◆ TASK INSTRUCTIONS
Your answer should consist of the lines in the following data that contain "computer".

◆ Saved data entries
═══
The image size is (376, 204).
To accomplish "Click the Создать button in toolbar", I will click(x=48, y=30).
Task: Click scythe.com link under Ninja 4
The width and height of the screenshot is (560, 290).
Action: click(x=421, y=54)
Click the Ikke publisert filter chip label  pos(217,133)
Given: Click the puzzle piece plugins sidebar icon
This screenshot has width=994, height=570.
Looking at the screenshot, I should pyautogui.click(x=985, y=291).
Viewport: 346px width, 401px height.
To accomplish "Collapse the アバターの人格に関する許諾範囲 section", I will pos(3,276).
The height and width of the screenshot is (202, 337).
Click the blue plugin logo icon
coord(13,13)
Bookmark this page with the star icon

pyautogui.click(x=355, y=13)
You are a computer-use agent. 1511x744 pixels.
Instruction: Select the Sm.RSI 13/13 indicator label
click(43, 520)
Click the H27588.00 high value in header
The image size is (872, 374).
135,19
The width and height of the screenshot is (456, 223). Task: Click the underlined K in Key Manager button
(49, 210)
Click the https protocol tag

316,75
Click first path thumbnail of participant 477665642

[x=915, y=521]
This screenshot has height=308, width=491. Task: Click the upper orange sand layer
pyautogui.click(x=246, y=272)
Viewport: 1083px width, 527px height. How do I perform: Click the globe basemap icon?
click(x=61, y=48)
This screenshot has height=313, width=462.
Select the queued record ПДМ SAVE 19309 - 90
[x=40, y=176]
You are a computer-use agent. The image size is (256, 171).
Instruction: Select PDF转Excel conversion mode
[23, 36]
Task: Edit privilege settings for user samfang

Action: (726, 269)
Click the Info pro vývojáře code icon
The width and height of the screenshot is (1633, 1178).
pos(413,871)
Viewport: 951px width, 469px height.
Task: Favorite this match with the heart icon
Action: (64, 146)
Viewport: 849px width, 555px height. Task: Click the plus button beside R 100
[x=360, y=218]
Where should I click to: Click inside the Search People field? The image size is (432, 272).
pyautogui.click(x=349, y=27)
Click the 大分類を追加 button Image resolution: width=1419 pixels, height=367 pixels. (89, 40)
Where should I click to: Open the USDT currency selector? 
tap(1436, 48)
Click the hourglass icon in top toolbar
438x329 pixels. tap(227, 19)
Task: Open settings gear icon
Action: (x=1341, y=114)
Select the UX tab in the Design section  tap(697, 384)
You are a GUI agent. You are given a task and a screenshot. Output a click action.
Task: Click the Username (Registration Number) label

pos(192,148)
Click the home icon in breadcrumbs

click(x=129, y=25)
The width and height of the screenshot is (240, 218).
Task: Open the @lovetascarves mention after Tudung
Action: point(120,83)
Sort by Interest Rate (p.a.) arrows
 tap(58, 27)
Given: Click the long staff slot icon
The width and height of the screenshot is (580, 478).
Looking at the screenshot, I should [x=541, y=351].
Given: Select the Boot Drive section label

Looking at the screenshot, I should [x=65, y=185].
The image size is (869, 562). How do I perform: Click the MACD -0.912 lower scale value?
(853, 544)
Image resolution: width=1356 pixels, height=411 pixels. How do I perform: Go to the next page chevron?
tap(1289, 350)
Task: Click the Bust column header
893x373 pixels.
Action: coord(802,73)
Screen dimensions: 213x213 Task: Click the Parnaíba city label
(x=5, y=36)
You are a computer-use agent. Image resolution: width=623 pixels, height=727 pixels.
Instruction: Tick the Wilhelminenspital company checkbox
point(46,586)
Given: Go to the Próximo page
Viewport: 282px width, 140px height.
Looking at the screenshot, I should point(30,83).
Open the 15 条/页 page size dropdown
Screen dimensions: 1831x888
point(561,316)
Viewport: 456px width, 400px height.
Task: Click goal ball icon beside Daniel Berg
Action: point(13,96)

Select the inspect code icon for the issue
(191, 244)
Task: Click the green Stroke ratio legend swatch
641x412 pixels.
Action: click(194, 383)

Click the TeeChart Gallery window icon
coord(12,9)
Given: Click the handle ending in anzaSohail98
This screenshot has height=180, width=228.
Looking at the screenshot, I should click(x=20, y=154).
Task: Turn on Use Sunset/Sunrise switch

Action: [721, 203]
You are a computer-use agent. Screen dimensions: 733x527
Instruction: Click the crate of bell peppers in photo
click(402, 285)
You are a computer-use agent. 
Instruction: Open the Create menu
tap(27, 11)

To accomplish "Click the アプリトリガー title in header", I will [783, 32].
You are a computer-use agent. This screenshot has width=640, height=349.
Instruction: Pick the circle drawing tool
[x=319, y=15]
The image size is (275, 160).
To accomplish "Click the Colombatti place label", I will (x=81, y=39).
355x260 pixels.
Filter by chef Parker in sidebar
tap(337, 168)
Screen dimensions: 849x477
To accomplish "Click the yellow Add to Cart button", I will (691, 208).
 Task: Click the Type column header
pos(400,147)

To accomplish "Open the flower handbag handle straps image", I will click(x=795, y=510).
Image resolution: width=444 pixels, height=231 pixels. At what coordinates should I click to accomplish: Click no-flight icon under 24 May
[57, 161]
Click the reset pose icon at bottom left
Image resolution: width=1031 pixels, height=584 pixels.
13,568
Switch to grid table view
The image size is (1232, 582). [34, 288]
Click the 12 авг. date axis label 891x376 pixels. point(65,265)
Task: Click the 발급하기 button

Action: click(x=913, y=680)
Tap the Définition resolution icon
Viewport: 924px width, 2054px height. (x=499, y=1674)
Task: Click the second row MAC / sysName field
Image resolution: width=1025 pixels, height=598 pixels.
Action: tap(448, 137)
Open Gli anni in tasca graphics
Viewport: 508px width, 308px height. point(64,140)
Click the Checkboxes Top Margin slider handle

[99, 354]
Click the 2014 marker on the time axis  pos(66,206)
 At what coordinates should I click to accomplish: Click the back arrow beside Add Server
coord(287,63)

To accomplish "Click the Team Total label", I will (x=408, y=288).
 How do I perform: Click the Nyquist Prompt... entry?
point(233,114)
═══
◆ REPLY TO THE TASK
You are a computer-use agent. 1511x744 pixels.
You are a computer-use agent. The image size is (256, 171).
You are a computer-use agent. Image resolution: width=623 pixels, height=727 pixels.
You are a computer-use agent. Screen dimensions: 733x527
You are a computer-use agent. 
You are a computer-use agent. This screenshot has width=640, height=349.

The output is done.